Fig. 21 Perrin Cuppy Huffman, Huffman and Barnard Studio, Frankville, Iowa, 1882. 


The privatization of time for both men and women meant a restructuring of the daily life. The watch introduced the possibility of arranging one’s life a way that was once reserved to regulating entire communities. The pocket watch meant the private property of aesthetic taste, of scientific feats, of intellectual agency, and finally of the diurnal. It was a luxury both in material and concept as it conspicuously announces the time and timekeeper. It is by nature a salient symbol of Western civilization. In 1711, Alexander Pope writes in his account An Essay On Criticism, “Tis with our judgments as our watches, none/Go just alike, yet each believes his own:” such individual privilege will inevitably incite excessive horological confidence and puffery, such that standard dictionary of commerce of the mid-18th century writes “One should put little credence in the common notion most people have of the accuracy of their watches." It is key that literature, so early on, has noted some sort of alertness towards the private control of a chronological spectrum, and even more interesting to view the evolution of our relationship with time via writers. 
Marx puts it as such: “Through the subordination of man to the machine the situation arises in which […] time is everything, man is nothing, he is at the most the incarnation of time. […] Time sheds its qualitative, variable, flowing nature; it freezes into an exactly delimited, quantifiable continuum filled with quantifiable ‘things,’” A mal-du-siècle arises in the romantic period, as a response to this restructuring of the diurnal: the virtuous qualities of owning time is put into question, are re-examined and re-defined.

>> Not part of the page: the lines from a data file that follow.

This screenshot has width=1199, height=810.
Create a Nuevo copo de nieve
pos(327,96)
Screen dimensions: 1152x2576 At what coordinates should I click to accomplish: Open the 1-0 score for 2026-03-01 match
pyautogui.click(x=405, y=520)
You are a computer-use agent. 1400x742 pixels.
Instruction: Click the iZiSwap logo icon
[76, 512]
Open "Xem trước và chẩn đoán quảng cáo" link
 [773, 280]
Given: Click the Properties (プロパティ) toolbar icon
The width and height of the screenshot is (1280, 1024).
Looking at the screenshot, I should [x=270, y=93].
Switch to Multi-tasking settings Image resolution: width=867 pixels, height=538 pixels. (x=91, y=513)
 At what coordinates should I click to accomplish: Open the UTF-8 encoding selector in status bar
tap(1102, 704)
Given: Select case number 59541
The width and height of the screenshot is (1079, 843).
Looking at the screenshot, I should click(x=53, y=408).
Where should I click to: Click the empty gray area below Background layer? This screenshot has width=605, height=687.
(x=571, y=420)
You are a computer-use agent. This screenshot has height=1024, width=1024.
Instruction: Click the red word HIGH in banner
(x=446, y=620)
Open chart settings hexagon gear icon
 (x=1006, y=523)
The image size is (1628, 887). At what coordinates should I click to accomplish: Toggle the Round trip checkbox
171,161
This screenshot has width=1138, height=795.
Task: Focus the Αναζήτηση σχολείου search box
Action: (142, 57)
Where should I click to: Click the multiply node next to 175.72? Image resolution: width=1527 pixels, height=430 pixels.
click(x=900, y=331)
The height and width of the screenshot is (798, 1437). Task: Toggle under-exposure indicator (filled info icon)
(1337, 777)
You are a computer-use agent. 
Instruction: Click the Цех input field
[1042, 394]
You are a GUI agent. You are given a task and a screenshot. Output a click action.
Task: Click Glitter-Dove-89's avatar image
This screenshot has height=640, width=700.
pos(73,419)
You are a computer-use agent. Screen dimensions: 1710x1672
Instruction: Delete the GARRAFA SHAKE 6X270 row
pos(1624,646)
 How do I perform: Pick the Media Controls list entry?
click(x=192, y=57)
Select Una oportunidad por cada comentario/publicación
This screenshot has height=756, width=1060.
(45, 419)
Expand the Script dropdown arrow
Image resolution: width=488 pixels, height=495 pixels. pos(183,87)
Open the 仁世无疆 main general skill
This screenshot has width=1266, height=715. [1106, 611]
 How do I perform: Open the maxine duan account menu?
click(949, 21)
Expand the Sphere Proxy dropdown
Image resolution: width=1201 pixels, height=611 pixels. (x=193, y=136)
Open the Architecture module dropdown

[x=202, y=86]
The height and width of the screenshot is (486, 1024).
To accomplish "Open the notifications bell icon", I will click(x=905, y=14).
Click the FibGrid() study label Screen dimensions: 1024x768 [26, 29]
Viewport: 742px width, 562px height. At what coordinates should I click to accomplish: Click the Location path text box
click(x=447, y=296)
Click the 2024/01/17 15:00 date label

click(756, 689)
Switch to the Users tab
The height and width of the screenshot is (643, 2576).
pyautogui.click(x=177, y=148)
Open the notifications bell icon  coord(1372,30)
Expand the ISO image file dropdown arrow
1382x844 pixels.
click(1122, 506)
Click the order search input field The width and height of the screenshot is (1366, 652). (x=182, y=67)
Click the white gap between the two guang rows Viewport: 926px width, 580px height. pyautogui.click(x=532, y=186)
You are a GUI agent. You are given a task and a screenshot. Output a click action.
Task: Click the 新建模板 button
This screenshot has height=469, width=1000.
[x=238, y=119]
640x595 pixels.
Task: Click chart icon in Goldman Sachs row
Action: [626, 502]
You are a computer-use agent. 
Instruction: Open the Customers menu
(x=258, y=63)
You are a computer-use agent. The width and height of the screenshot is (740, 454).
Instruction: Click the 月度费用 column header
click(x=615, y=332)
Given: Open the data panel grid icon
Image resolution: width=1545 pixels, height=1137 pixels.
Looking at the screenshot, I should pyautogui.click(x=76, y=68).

XI What to Say about Today


Soft Watch At Moment of First Explosion, Salvador Dali, 1954 -  Ink on paper, 14 x 19.1 cm - Private Collection.

Entering the 20th century, with the introduction to Einstein's theory of relativity and Freud's subconscious theory, many questions arise regarding the notion of time. Suddenly cultural movements such as the Futurists are interested in stretching time, the time machine, we have artists such as Salvator Dali, who inspire themselves with the idea of memory and time, time and space, etc. It becomes a notion no one is really sure about.
What time means to you does not mean the same to the person next to you. In a sense, the watches from the beginning of the 18th, late 17th century generally fluctuating by 30 minutes, were more honest and more revealing than the time we have today: today every person owns a form of private time, "private" in the sense that it is individually theirs. Technological items such as cell phones, computers, television, alarm clocks will provide satellite and universal time. The precision of time has today become so universal and so accessible that we no longer can speak of a privatization of time in terms of proprietorship. We can, however, still speak of the privatization of time in terms of personal agency, that is, our conception of time and how this plays in our diurnal consciousness.
We will leave you to the following questions: Does its universal accessibility engender a reversal of our personal agency of time?
Should there be a new conception of time that measures our individual perception of the universal time, and if so, how do we privatize this?
We hope you enjoyed our exhibit and to see you again.